Piano, piano, terre à terre,
À voix basse, en sifflant,
Elle glisse, elle glisse
Elle rôde, elle rôde
Dans l’oreille des gens
Elle s’introduit adroitement
Elle étourdit et fait gonfler
Les têtes et les cervelles (…) (9).
Une fois qu’elle a commencé à souffler, impossible d’arrêter la calomnie. C’est seulement après beaucoup de temps qu’on se rend compte que ce n’était que du vent. Il aura fallu attendre 2020 avant que la CEDH (Cour européenne des droits de l’homme) réduise à néant les accusations de génocide qu’auraient commis les Chinois au Tibet.
Combien d’années faudra-t-il pour qu’une telle décision vienne clore le dossier ouïghour ? Quand les journalistes d’Arte prendront-ils la peine d’interviewer des personnalités comme Alfred de Zayas, Richard Falk, Kenneth Hammond, Colin Mackerras, Fabio Massimo Parenti, Jeffrey Sachs, William Schabas, Wu Qiner, etc., etc., ainsi que la bonne douzaine de journalistes ou touristes occidentaux ayant parcouru ou parcourant encore le Xinjiang ? (10)
Au lieu d’encenser unanimement leurs confrères d’Arte pour une émission qu’ils n’auront sans doute même pas vue, les journalistes de la presse hexagonale se grandiraient à faire leur métier dans le respect de la Charte de Munich, leur enjoignant notamment de « rectifier toute information publiée qui se révèle inexacte » (art. 6) et de « ne jamais confondre le métier de journaliste avec celui de publicitaire ou de propagandiste » (art. 9).
(1) https://www.youtube.com/watch?v=deS8ZGhAQWc.
(2) Arte avait déjà diffusé le 15 mai 2019 Ouïghours, un peuple en danger et, plus récemment, le 17 janvier 2022, Le monde de Xi Jinping dont les vingt dernières minutes sont consacrées aux Ouïghours.

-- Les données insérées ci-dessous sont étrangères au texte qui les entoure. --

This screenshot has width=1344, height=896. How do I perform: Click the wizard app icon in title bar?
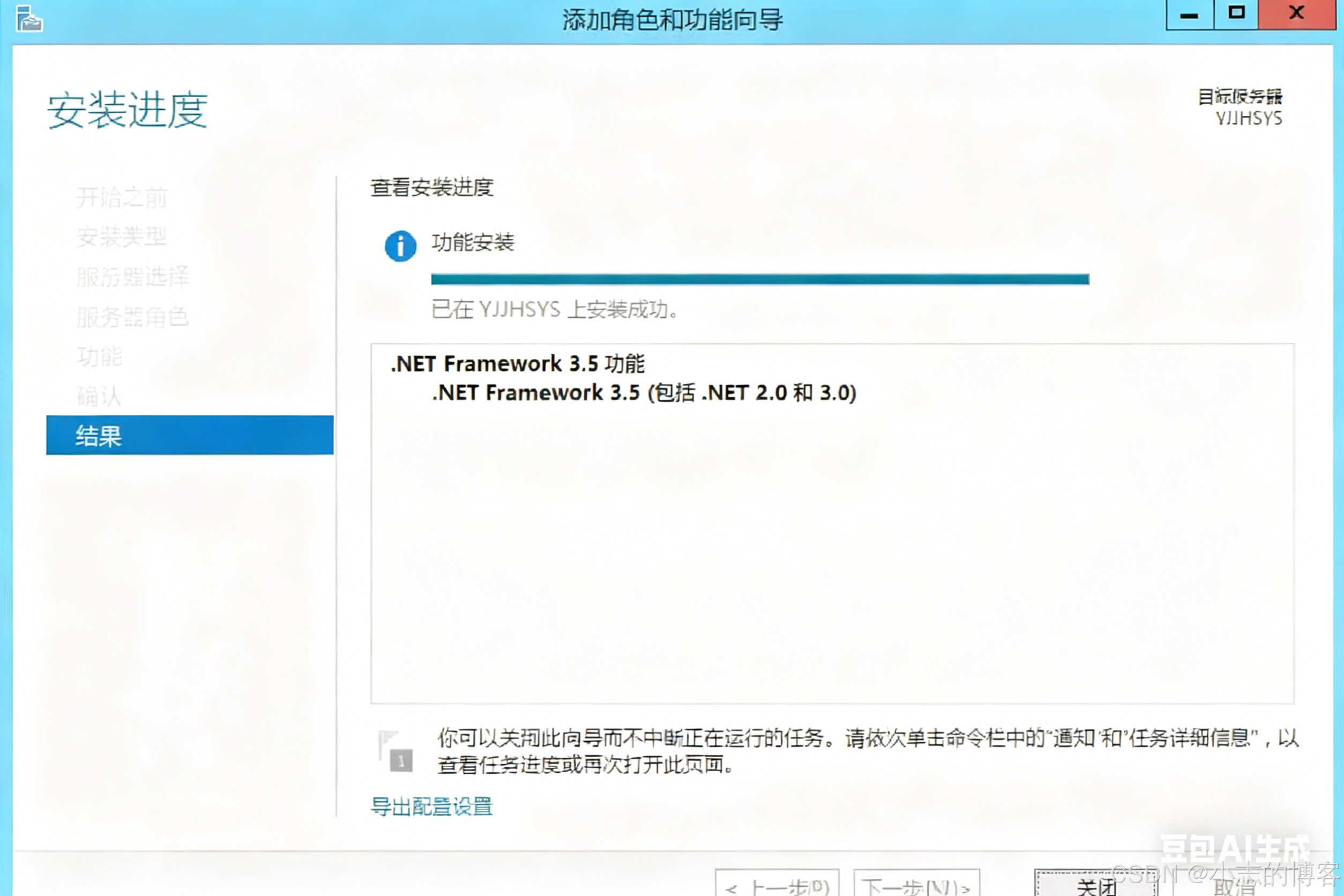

Mentionnons aussi deux interviews complaisantes, dans le « 28 minutes » le 19 janvier 2021 et le 14 janvier 2022, d’une exilée ouïghoure au témoignage pour le moins fluctuant.
(3) * http://tibetdoc.org/index.php/politique/mediatisation/467-arte-d-indec… (29/11/2018) ;
* https://www.legrandsoir.info/jean-quatremer-un-perroquet-a-l-aise-sur-arte.html (02/04/2021) ;
* https://www.legrandsoir.info/la-sinophobie-rampante-d-arte.html (23/11/2020).
(4) Voir Kishore Mahbubani, Le jour où la Chine va gagner, éd. Saint-Simon, 2021, p. 178.
(5) Pour les liens entre indépendantistes ouïghours et indépendantistes tibétains, voir, par exemple, http://tibetdoc.org/index.php/politique/ouighours-et-tibetains/570-apr… (08/09/2020).
(6) Voir la fin de l’article http://tibetdoc.org/index.php/politique/geopolitique/248-palestiniens-… (03/03/2011).
(7) Voir https://thegrayzone.com/2020/03/05/world-uyghur-congress-us-far-right-… (05/03/2020).
(8) In https://foreignpolicy.com/2008/03/26/seven-questions-what-tibetans-want/.
(9) Le barbier de Séville, acte 1, scène 8.